Credit:  The Sun Times, www.owensoundsuntimes.com ~~

There has been a steady flow of marvelously informative letters on the wind turbine situation in the Silcote area.

Most of the letter writers are clearly situated in the line of fire of the Silcote Wind Project, and they have good reason to be concerned. Mention has been made of the fact that at least two letters in December were written by industry insiders.

One of these pretended to be up front about his background without being anything of the sort, in my view. The wind-energy industry has plenty of money and lots of technical information that we, pure amateurs at this, have to painstakingly develop, all on our own time and dime. Not for us the $300,000 seed-money, to be followed by much more, that the Sussex Strategy Report recommends to this combine of largely foreign-owned companies.

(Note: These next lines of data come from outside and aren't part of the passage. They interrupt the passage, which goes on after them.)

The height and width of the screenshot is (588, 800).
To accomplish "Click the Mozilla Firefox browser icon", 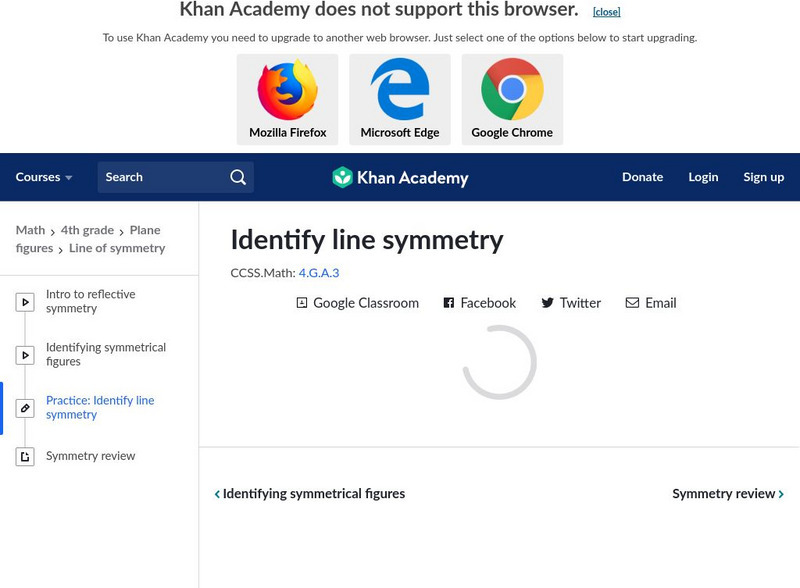I will click(x=287, y=90).
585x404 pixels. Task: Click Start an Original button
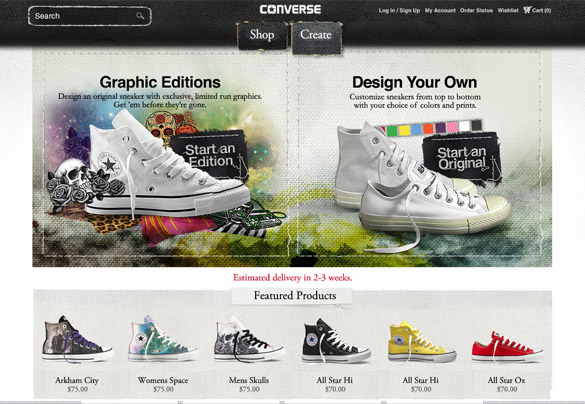click(462, 158)

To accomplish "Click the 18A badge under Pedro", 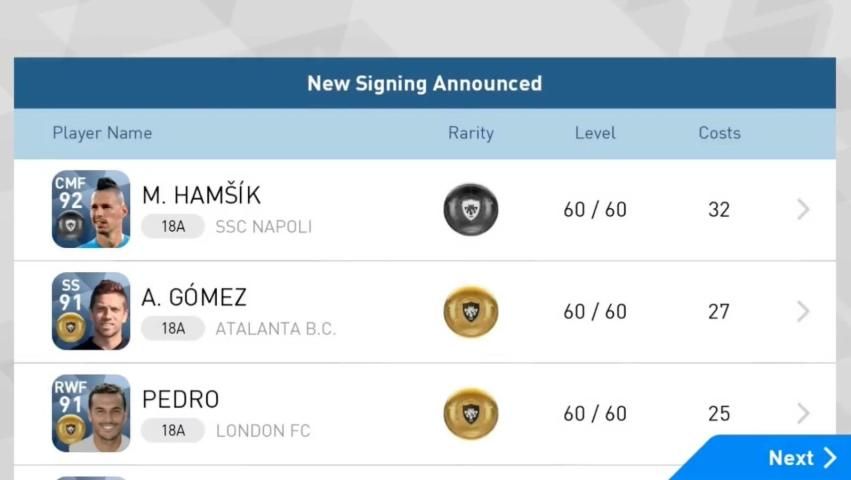I will point(173,431).
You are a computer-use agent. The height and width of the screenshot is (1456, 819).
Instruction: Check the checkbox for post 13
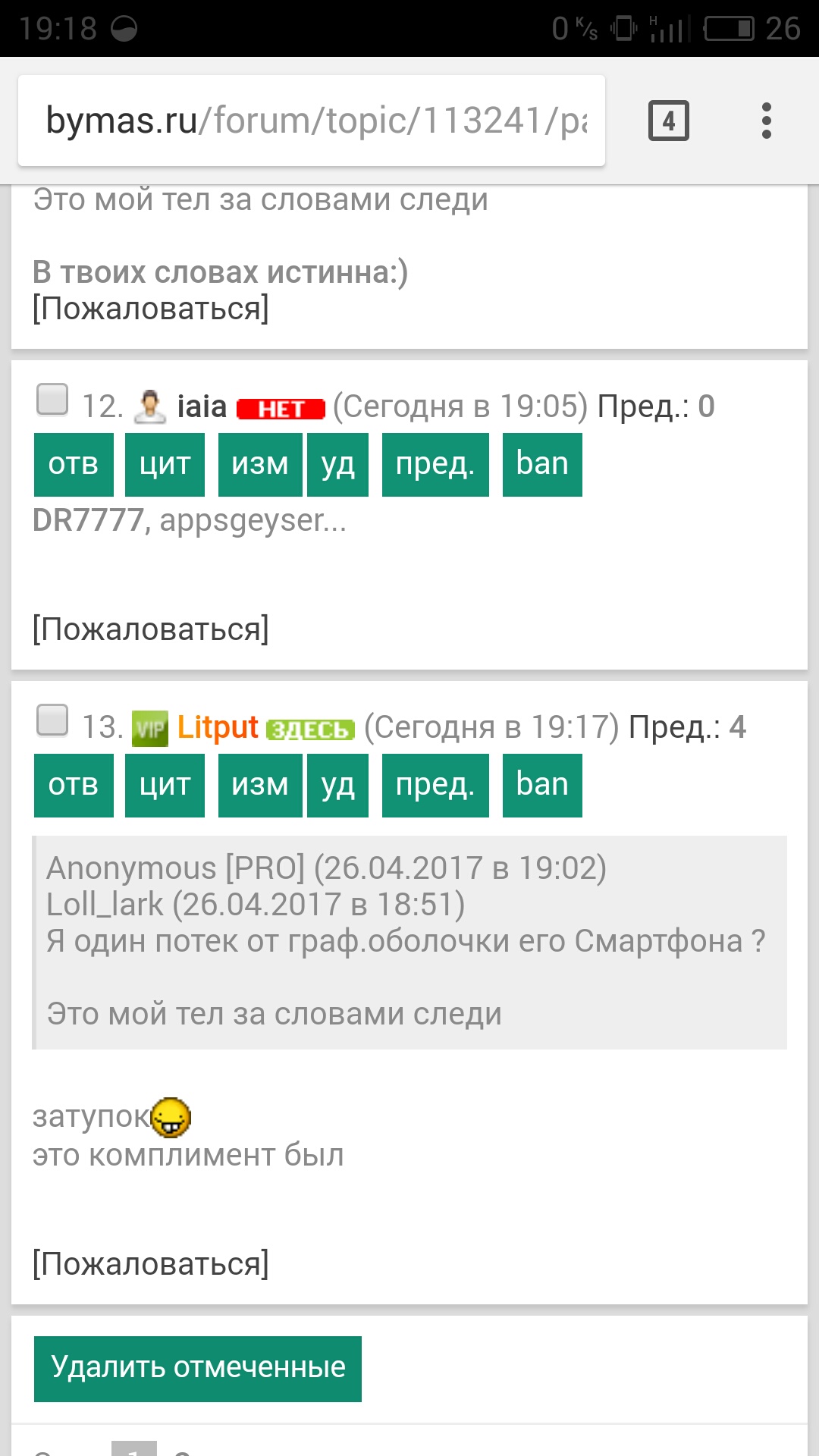click(x=52, y=720)
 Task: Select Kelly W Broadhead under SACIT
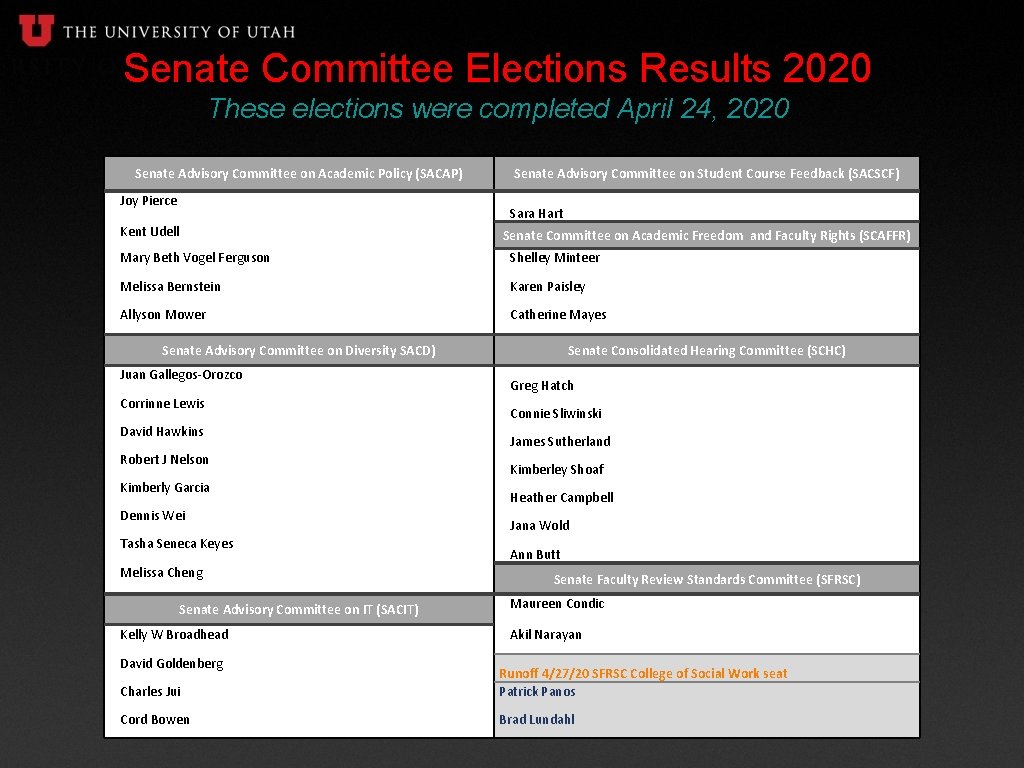tap(174, 635)
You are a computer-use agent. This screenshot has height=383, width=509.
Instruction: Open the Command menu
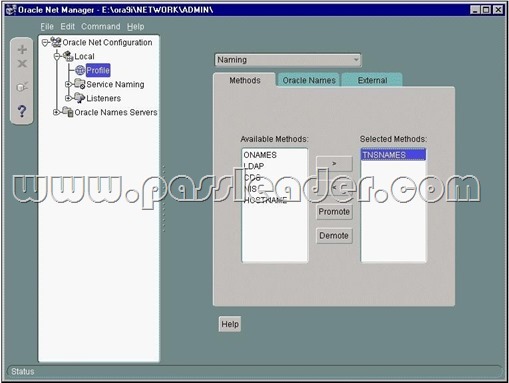(101, 27)
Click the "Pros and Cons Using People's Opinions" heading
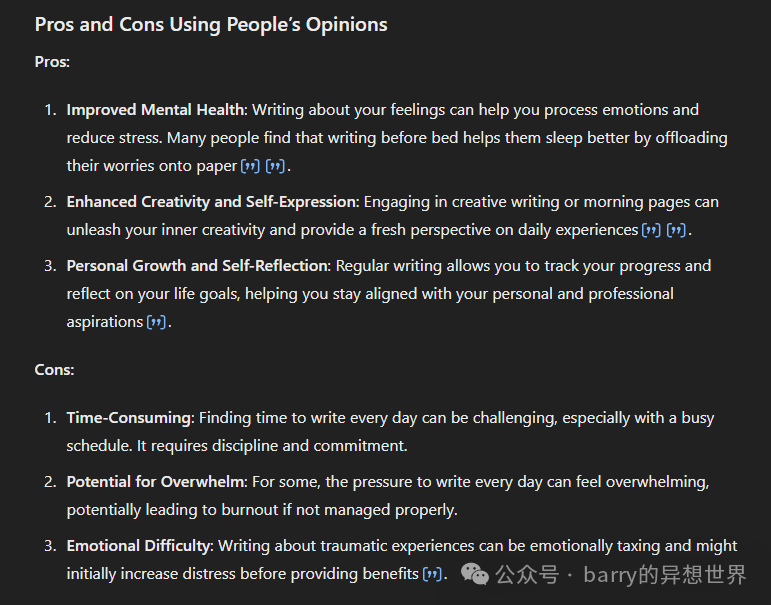Viewport: 771px width, 605px height. point(211,24)
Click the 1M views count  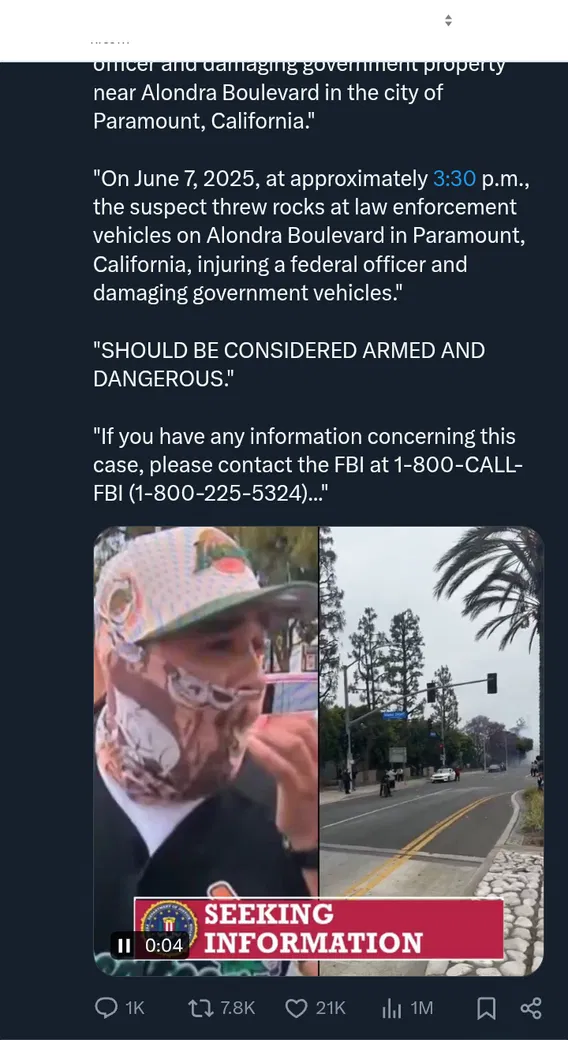(422, 1008)
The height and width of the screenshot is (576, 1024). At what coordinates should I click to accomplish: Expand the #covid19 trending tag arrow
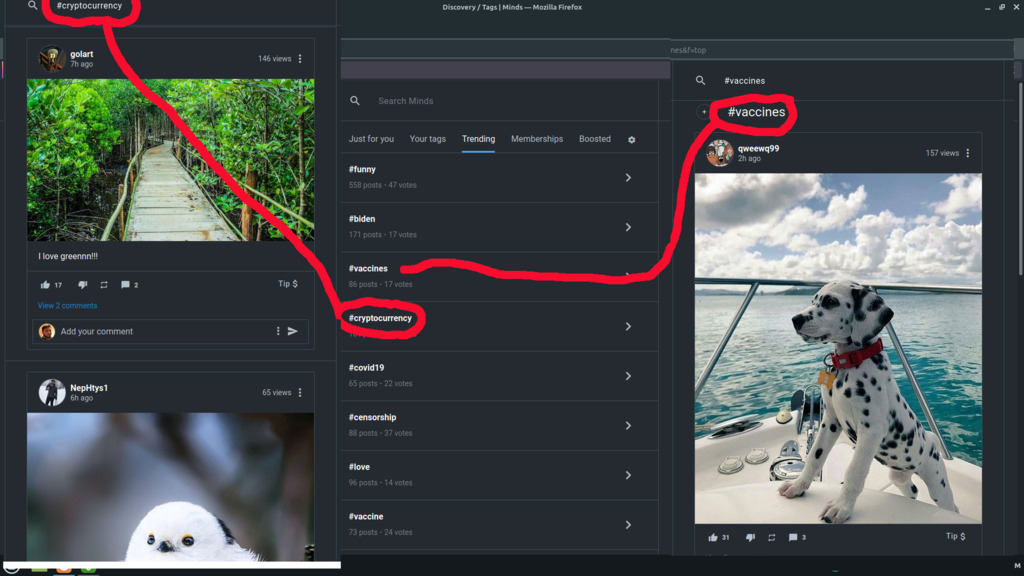tap(628, 376)
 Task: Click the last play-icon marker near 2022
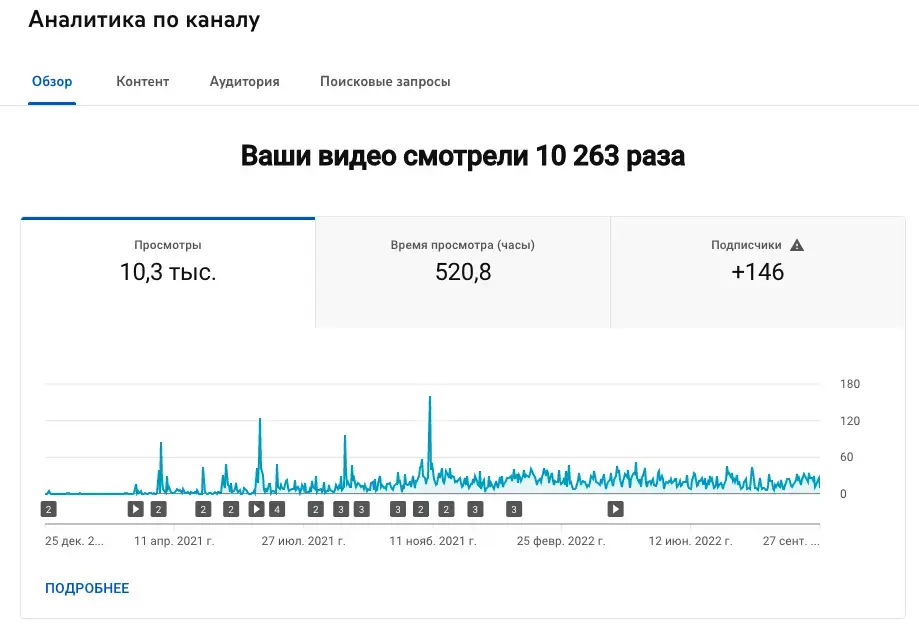click(616, 509)
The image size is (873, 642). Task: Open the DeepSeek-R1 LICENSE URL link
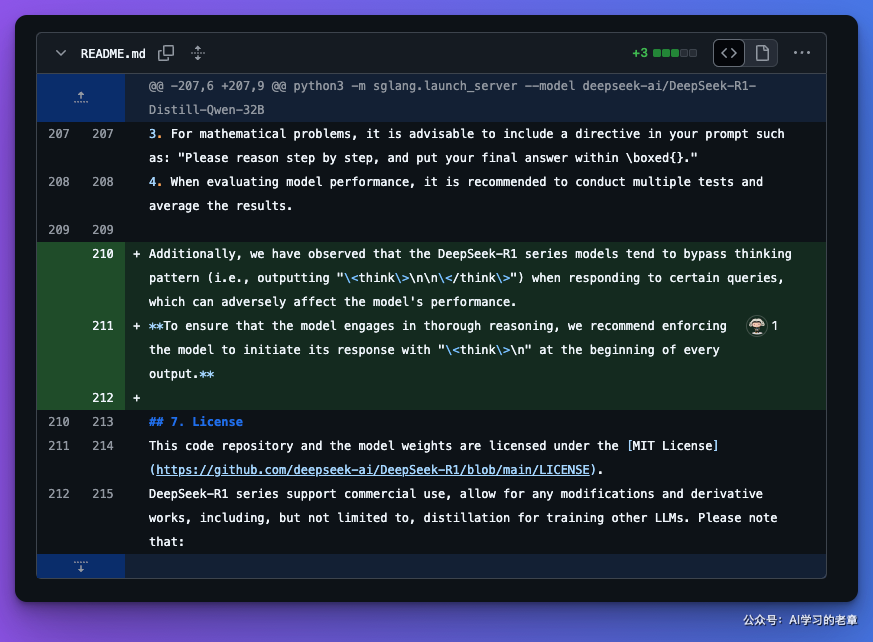(372, 469)
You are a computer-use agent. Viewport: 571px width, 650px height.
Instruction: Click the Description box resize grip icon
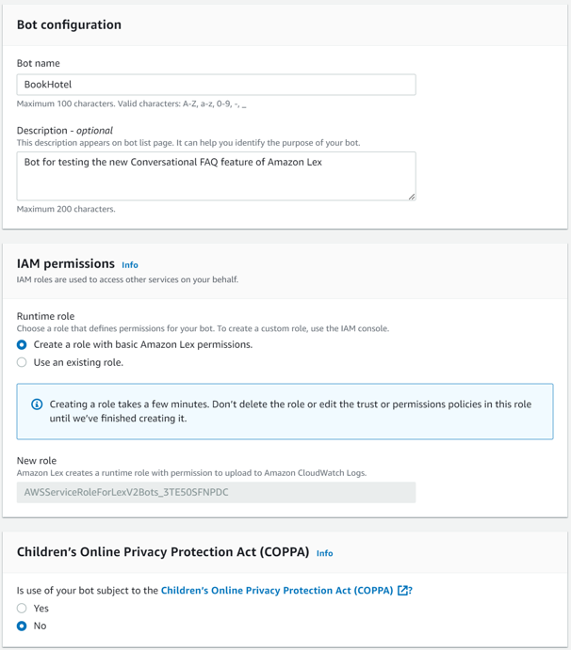pyautogui.click(x=411, y=197)
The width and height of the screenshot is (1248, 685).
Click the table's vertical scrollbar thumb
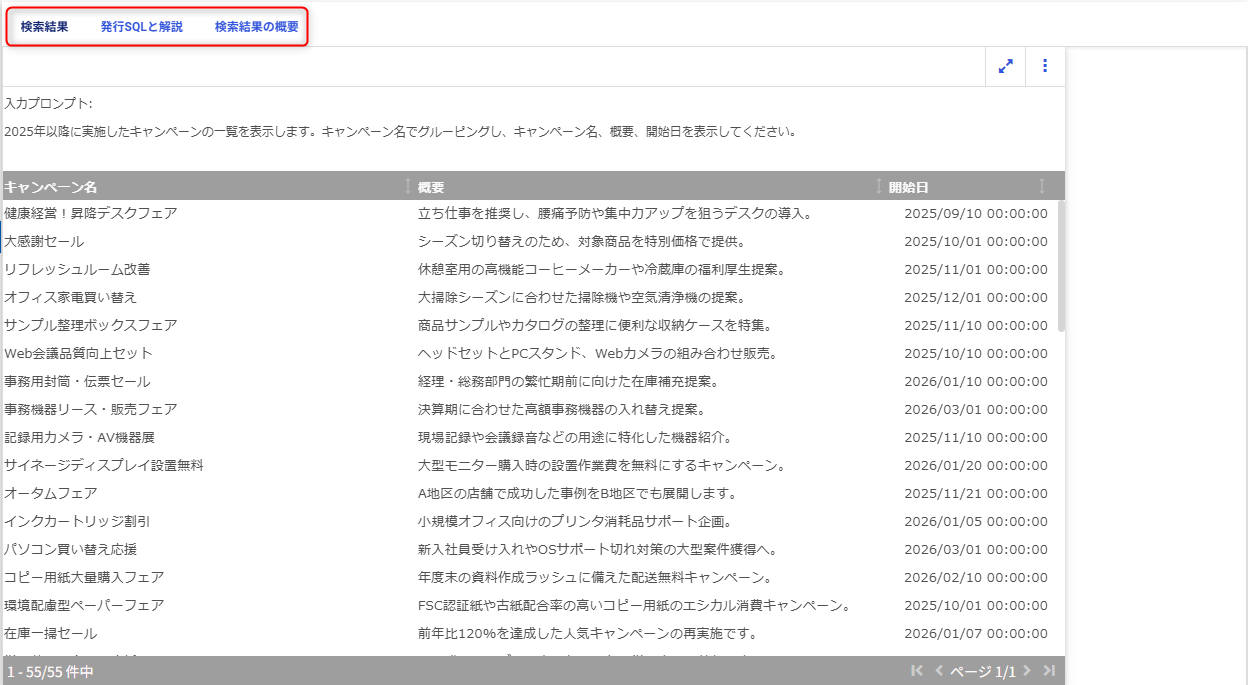coord(1061,265)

The report constantly refers to this as “earned contributions to the media campaign,” which we note to be full of disinformation, distortion and pure bluster. As the report suggests: “. . . it will be critical to ‘confuse’ the issue in the political/public/media” (their exact words).

The gentlemen, in their tone, remind me of Macbeth’s famous parting lines: “It is a tale . . . full of sound and fury, signifying nothing.”

A reading of the report in question, available on the Wind Concerns Ontario website, reminds me of the tactics so successfully used by the tobacco industry for the better part of half a century. There should be no doubt that the wind energy industry has been extremely successful in selling worldwide what turns out to be a bogus product.

Two years of research have convinced me that there is nothing, absolutely nothing, to be said in favour of wind-turbine complexes as presently pushed into every nook and cranny of rural Ontario. Nothing. They are uneconomical in many ways, ungreen, unsightly when seen in clusters, unhealthy in close proximity to humans (1 1/2 miles or less).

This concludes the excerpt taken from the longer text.